Michael Clinton Elmore and Mavis Lyles Hays were divorced in 1986. Elmore and Hays were granted joint custody of their two children, with Hays having physical custody of the children subject to Elmore's right of reasonable visitation. Both Hays and Elmore petitioned the trial court for a change in the custody arrangement. The trial court changed the visitation provision, allowing each parent alternating two-week periods with the children. However, both parents retained joint custody of the children.
The Court of Civil Appeals reversed the modified visitation order. 585 So. 2d 40. Specifically, the Court of Civil Appeals held that, because Hays was awarded physical custody of the children in the original divorce decree, she was the custodial parent. See Beam v. Beam, 543 So. 2d 700 (Ala.Civ. App.1989). Therefore, it held, any modification of the custody arrangement must meet the stringent standard set out in Ex parte McLendon, 455 So. 2d 863 (Ala.1984). The Court of Civil Appeals held that Elmore had failed to meet the standard in McLendon and, therefore, remanded the case to the trial court for it to enter an order specifying Elmore's visitation periods. Elmore then filed for a rehearing, which was denied.
This Court granted certiorari review and subsequently quashed the writ as improvidently granted. See Hays v.

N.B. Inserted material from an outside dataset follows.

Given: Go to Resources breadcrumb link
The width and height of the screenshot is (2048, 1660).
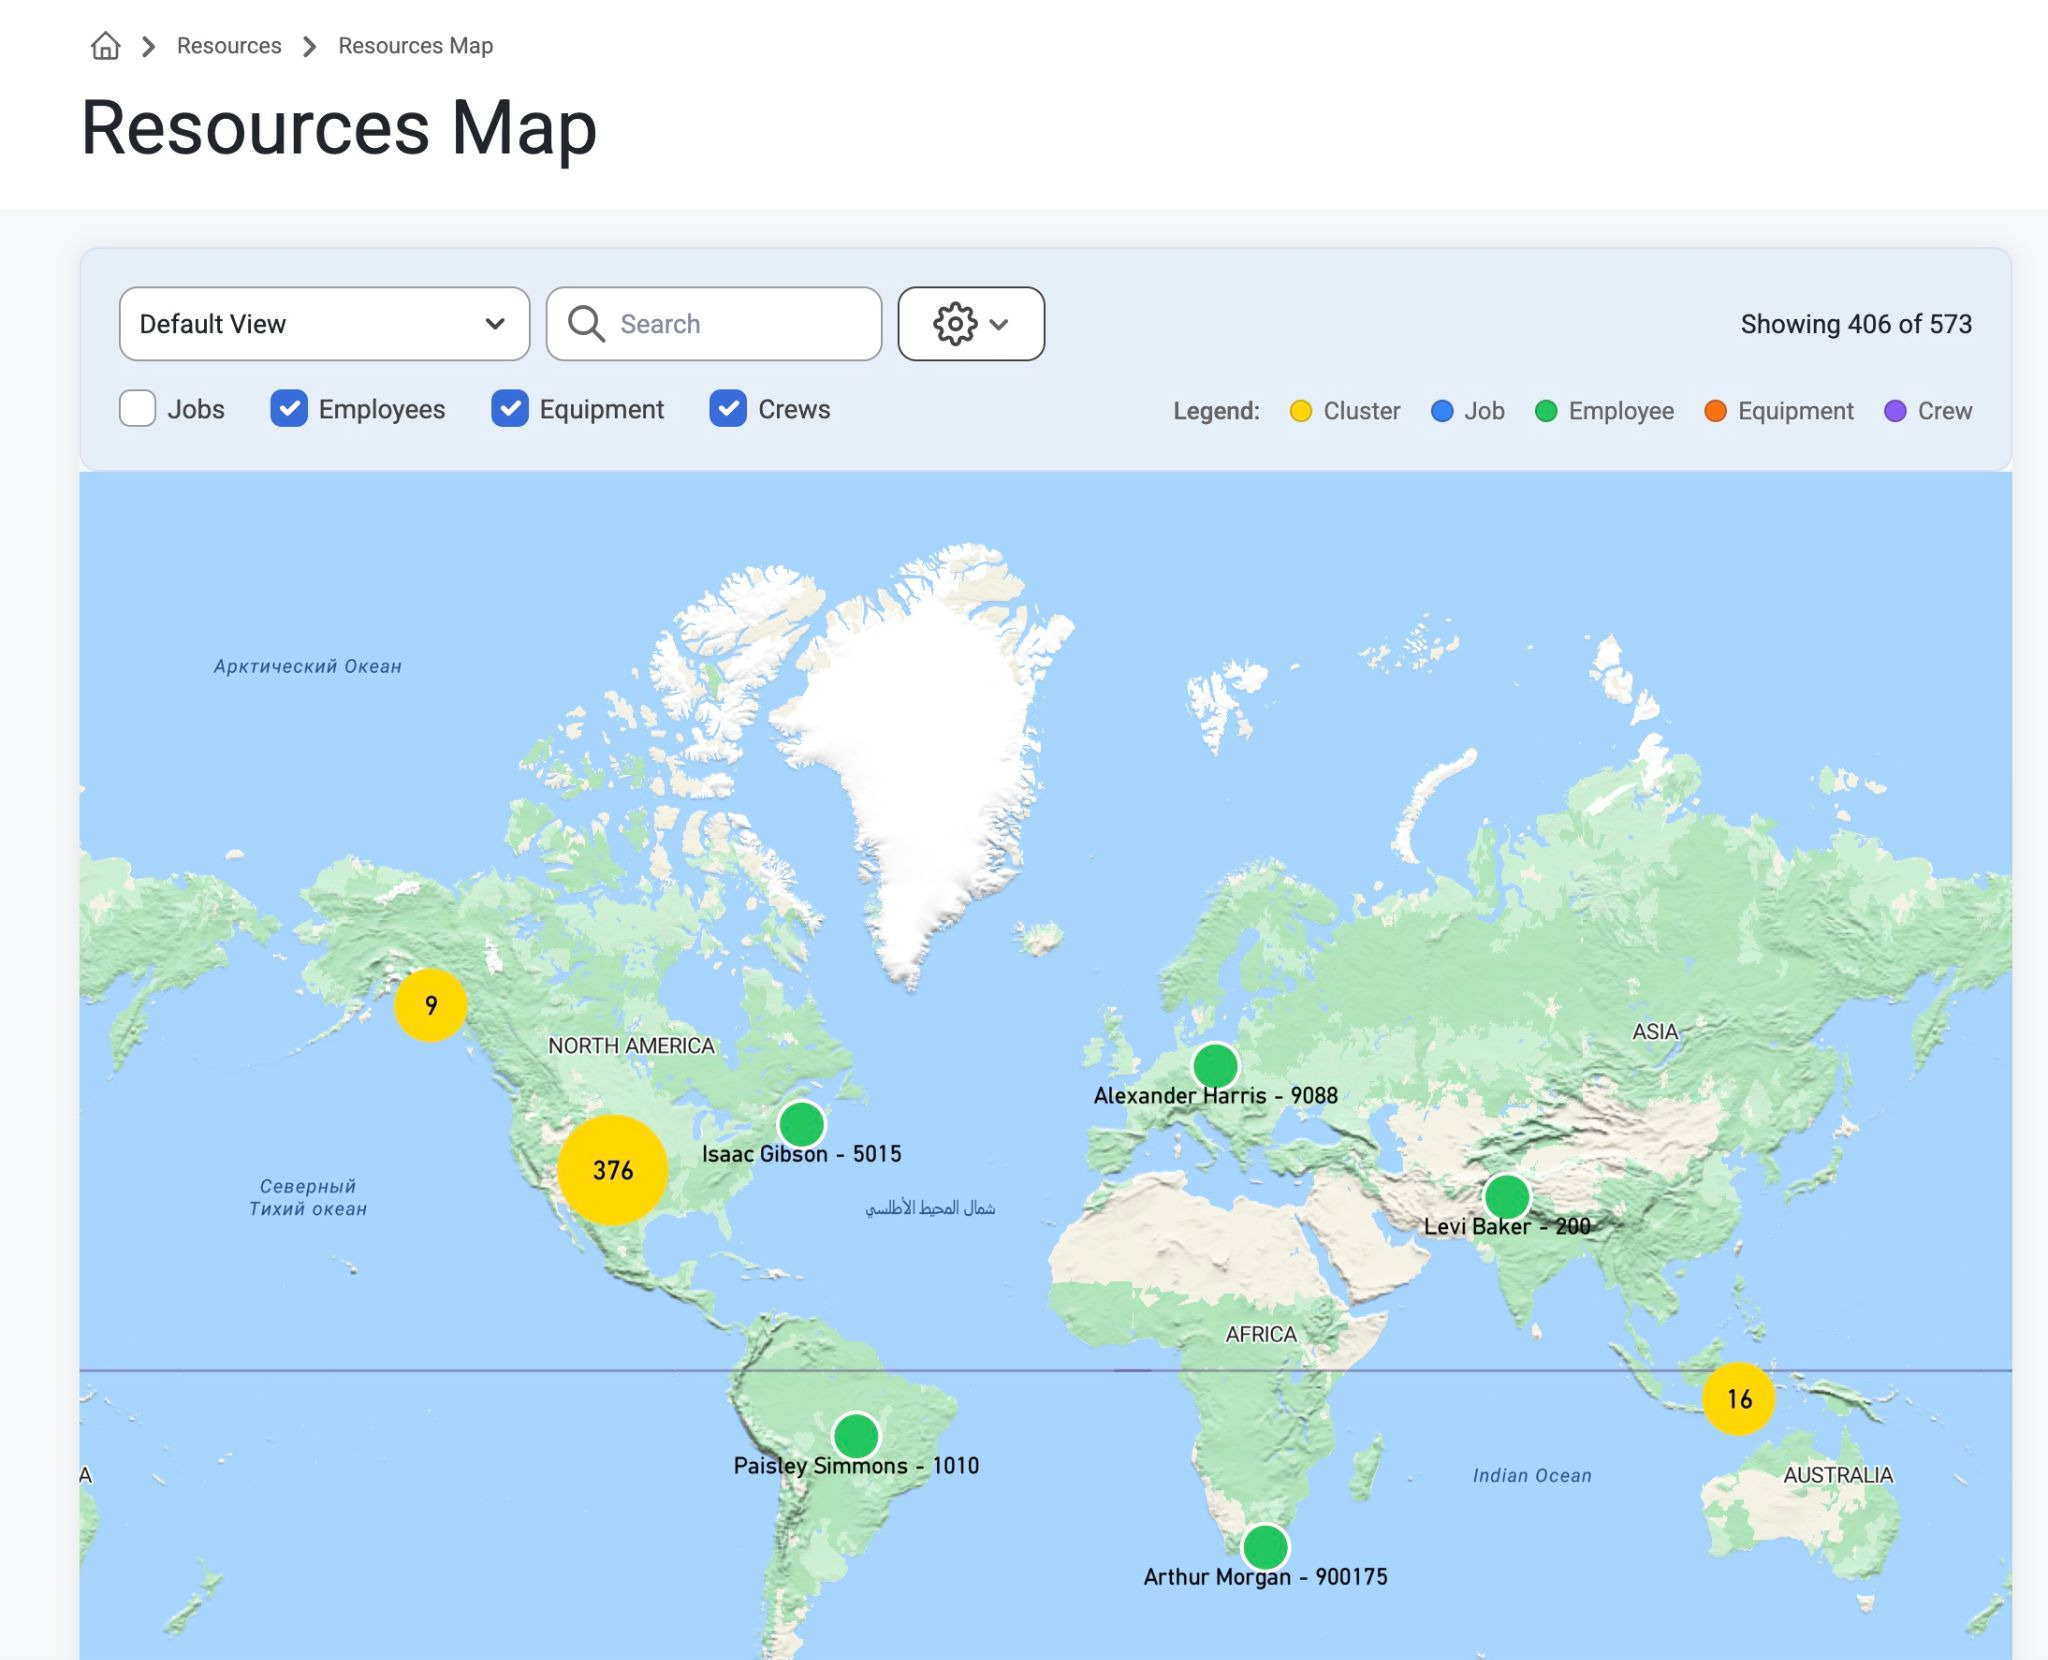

Elmore, 585 So. 2d 40 (Ala. 1991). However, the trial judge, William Jetton, entered a new order to comply with the Court of Civil Appeals' opinion while the review in this Court was pending. While a case is pending in an appellate court, the trial court may proceed in matters entirely collateral to that part of the case that has been appealed, but can do nothing in respect to any matter involved on appeal that may be adjudged by the appellate court. Foster v. Greer & Sons, Inc., 446 So. 2d 605 (Ala.1984).
Elmore asks this Court to set aside the trial court's new order. We must grant the writ of mandamus, because the trial court was without jurisdiction to enter that order while the case was pending in this Court. Nevertheless, this Court has now quashed the writ of certiorari, and the trial court may now enter an order complying with the Court of Civil Appeals' judgment.
WRIT GRANTED.
HORNSBY, C.J., and MADDOX, ALMON, ADAMS, HOUSTON and STEAGALL, JJ., concur.